| Task to complete |
Give back every line of the data below exactly.

| Records for this task |
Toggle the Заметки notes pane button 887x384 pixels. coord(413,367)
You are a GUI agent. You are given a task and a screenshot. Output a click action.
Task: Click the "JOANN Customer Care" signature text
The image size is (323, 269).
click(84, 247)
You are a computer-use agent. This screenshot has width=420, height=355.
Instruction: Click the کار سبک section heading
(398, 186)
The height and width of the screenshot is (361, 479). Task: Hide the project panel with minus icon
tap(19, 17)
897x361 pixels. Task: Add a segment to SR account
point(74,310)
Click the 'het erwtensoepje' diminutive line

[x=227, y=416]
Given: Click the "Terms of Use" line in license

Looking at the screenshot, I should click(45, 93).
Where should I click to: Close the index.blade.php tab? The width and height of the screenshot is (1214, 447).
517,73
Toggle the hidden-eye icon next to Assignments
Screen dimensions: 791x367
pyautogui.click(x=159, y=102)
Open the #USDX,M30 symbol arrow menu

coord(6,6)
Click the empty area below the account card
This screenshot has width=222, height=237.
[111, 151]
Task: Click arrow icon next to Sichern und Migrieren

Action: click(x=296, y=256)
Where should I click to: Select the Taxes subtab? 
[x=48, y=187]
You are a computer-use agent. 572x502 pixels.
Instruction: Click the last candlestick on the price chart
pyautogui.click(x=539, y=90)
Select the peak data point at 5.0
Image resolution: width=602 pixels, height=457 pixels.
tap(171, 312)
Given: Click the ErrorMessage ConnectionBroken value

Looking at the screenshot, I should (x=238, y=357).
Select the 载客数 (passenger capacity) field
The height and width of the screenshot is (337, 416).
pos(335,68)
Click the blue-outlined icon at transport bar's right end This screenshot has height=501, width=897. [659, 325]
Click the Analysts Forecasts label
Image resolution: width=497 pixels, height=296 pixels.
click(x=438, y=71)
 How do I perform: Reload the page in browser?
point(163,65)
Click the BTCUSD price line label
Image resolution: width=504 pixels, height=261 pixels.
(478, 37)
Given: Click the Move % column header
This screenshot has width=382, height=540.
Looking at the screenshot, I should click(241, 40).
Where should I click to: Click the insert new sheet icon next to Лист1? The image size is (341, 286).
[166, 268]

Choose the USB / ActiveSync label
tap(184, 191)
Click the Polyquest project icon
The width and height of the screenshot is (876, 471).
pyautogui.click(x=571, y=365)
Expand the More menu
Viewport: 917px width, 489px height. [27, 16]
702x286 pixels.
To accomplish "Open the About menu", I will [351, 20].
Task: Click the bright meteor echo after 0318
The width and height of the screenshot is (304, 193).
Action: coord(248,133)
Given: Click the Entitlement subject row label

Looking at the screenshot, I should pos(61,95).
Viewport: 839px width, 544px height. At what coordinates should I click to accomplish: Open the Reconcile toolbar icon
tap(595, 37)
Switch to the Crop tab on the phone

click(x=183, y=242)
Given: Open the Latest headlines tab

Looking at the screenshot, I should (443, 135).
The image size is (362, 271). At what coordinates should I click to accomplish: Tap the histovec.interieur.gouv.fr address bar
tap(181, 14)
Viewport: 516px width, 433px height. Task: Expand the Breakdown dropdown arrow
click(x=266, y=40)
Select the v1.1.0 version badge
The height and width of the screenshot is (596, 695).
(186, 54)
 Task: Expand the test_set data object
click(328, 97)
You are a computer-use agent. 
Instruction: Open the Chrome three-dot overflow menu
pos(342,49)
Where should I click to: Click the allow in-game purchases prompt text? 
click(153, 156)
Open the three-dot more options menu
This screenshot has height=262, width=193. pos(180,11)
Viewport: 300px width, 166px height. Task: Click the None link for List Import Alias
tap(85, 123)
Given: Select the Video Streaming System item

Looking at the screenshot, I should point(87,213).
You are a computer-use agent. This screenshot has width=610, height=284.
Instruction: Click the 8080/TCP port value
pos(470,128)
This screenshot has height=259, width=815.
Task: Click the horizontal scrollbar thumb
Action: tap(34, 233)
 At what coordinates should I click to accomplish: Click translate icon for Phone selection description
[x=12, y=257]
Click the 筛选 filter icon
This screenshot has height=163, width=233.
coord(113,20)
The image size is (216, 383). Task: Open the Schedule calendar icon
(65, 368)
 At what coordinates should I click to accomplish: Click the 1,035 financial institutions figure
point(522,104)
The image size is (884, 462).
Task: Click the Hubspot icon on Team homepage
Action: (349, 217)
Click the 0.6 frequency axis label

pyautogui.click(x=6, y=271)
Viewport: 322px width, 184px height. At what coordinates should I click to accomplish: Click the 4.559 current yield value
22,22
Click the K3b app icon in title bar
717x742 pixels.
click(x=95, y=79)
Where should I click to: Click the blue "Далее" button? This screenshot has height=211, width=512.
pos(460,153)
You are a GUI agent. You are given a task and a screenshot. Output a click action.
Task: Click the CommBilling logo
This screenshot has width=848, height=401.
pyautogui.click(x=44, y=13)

| Solution to the problem |
Toggle the Заметки notes pane button 887x384 pixels. coord(413,367)
You are a GUI agent. You are given a task and a screenshot. Output a click action.
Task: Click the "JOANN Customer Care" signature text
The image size is (323, 269).
click(84, 247)
You are a computer-use agent. This screenshot has width=420, height=355.
Instruction: Click the کار سبک section heading
(398, 186)
The height and width of the screenshot is (361, 479). Task: Hide the project panel with minus icon
tap(19, 17)
897x361 pixels. Task: Add a segment to SR account
point(74,310)
Click the 'het erwtensoepje' diminutive line

[x=227, y=416]
Given: Click the "Terms of Use" line in license

Looking at the screenshot, I should click(45, 93).
Where should I click to: Close the index.blade.php tab? The width and height of the screenshot is (1214, 447).
517,73
Toggle the hidden-eye icon next to Assignments
Screen dimensions: 791x367
pyautogui.click(x=159, y=102)
Open the #USDX,M30 symbol arrow menu

coord(6,6)
Click the empty area below the account card
This screenshot has width=222, height=237.
[111, 151]
Task: Click arrow icon next to Sichern und Migrieren

Action: click(x=296, y=256)
Where should I click to: Select the Taxes subtab? 
[x=48, y=187]
You are a computer-use agent. 572x502 pixels.
Instruction: Click the last candlestick on the price chart
pyautogui.click(x=539, y=90)
Select the peak data point at 5.0
Image resolution: width=602 pixels, height=457 pixels.
tap(171, 312)
Given: Click the ErrorMessage ConnectionBroken value

Looking at the screenshot, I should (x=238, y=357).
Select the 载客数 (passenger capacity) field
The height and width of the screenshot is (337, 416).
pos(335,68)
Click the blue-outlined icon at transport bar's right end This screenshot has height=501, width=897. [659, 325]
Click the Analysts Forecasts label
Image resolution: width=497 pixels, height=296 pixels.
click(x=438, y=71)
 How do I perform: Reload the page in browser?
point(163,65)
Click the BTCUSD price line label
Image resolution: width=504 pixels, height=261 pixels.
(478, 37)
Given: Click the Move % column header
This screenshot has width=382, height=540.
Looking at the screenshot, I should click(241, 40).
Where should I click to: Click the insert new sheet icon next to Лист1? The image size is (341, 286).
[166, 268]

Choose the USB / ActiveSync label
tap(184, 191)
Click the Polyquest project icon
The width and height of the screenshot is (876, 471).
pyautogui.click(x=571, y=365)
Expand the More menu
Viewport: 917px width, 489px height. [27, 16]
702x286 pixels.
To accomplish "Open the About menu", I will [351, 20].
Task: Click the bright meteor echo after 0318
The width and height of the screenshot is (304, 193).
Action: coord(248,133)
Given: Click the Entitlement subject row label

Looking at the screenshot, I should pos(61,95).
Viewport: 839px width, 544px height. At what coordinates should I click to accomplish: Open the Reconcile toolbar icon
tap(595, 37)
Switch to the Crop tab on the phone

click(x=183, y=242)
Given: Open the Latest headlines tab

Looking at the screenshot, I should (443, 135).
The image size is (362, 271). At what coordinates should I click to accomplish: Tap the histovec.interieur.gouv.fr address bar
tap(181, 14)
Viewport: 516px width, 433px height. Task: Expand the Breakdown dropdown arrow
click(x=266, y=40)
Select the v1.1.0 version badge
The height and width of the screenshot is (596, 695).
(186, 54)
 Task: Expand the test_set data object
click(328, 97)
You are a computer-use agent. 
Instruction: Open the Chrome three-dot overflow menu
pos(342,49)
Where should I click to: Click the allow in-game purchases prompt text? 
click(153, 156)
Open the three-dot more options menu
This screenshot has height=262, width=193. pos(180,11)
Viewport: 300px width, 166px height. Task: Click the None link for List Import Alias
tap(85, 123)
Given: Select the Video Streaming System item

Looking at the screenshot, I should point(87,213).
You are a computer-use agent. This screenshot has width=610, height=284.
Instruction: Click the 8080/TCP port value
pos(470,128)
This screenshot has height=259, width=815.
Task: Click the horizontal scrollbar thumb
Action: tap(34, 233)
 At what coordinates should I click to accomplish: Click translate icon for Phone selection description
[x=12, y=257]
Click the 筛选 filter icon
This screenshot has height=163, width=233.
coord(113,20)
The image size is (216, 383). Task: Open the Schedule calendar icon
(65, 368)
 At what coordinates should I click to accomplish: Click the 1,035 financial institutions figure
point(522,104)
The image size is (884, 462).
Task: Click the Hubspot icon on Team homepage
Action: (349, 217)
Click the 0.6 frequency axis label

pyautogui.click(x=6, y=271)
Viewport: 322px width, 184px height. At what coordinates should I click to accomplish: Click the 4.559 current yield value
22,22
Click the K3b app icon in title bar
717x742 pixels.
click(x=95, y=79)
Where should I click to: Click the blue "Далее" button? This screenshot has height=211, width=512.
pos(460,153)
You are a GUI agent. You are given a task and a screenshot. Output a click action.
Task: Click the CommBilling logo
This screenshot has width=848, height=401.
pyautogui.click(x=44, y=13)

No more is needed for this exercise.